Energy band engineering of Bi2O2.33-CdS direct Z-scheme heterojunction for enhanced photocatalytic reduction of CO2

In this work, a Bi2O2.33-CdS direct Z-scheme heterojunction was fabricated based on energy band engineering. The Bi2O2.33 core nanoflakes were first synthesized by electrodeposition which was followed by an annealing process to fabricate this heterojunction. Then the CdS shell was deposited on Bi2O2.33 nanoflakes utilizing the solution method, during which a suitable concentration of CdCl2 solution was used for forming a homogeneous and continuous integrated CdS shell.

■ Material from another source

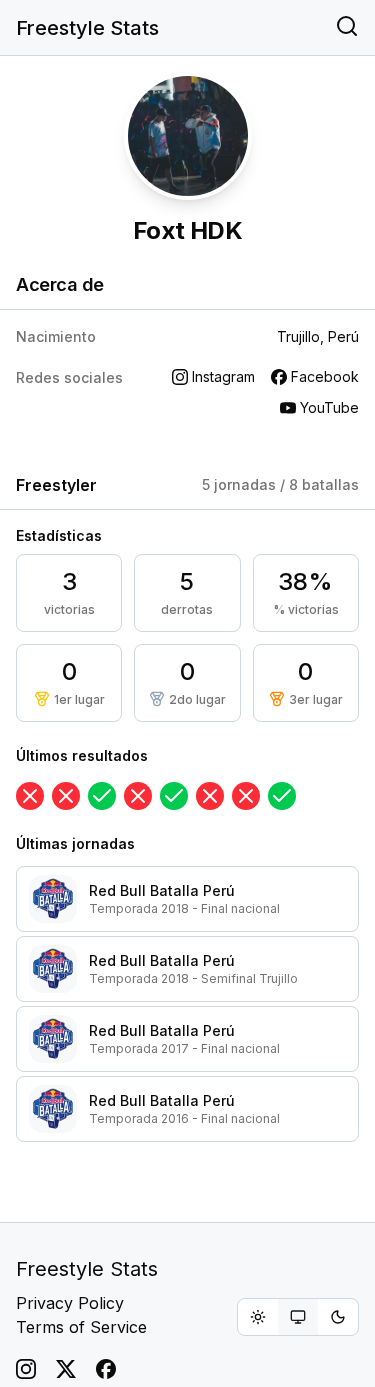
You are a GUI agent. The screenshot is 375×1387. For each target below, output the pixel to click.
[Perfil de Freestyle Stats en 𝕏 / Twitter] (66, 1369)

A space charge region and an internal electric field from CdS (+) to Bi2O2.33 ( - ), which drove a direct Z-scheme charge transfer process, were formed at the interface. The Bi2O2.33-CdS exhibited excellent photocatalytic performance for CO2 reduction mainly attributed to the satisfactory photoinduced charge separation and transport efficiency in the direct Z-scheme heterojunction. The photocatalytic CO2 reduction ability of Bi2O2.33-CdS was significantly enhanced compared with single Bi2 0233 or CdS, with a CO yield rate of ca. 2.9 mu mol/g(cm(2) h) under a 300W Xe lamp. The reduction of CO2 to CO demonstrated 94.0% selectivity. (C) 2021 Published by Elsevier Ltd on behalf of Chinese Society for Metals.

Automated summary

In this study, a Bi2O2.33-CdS direct Z-scheme heterojunction was fabricated based on energy band engineering. The heterojunction exhibited excellent photocatalytic performance for CO2 reduction, with high CO yield rate and selectivity.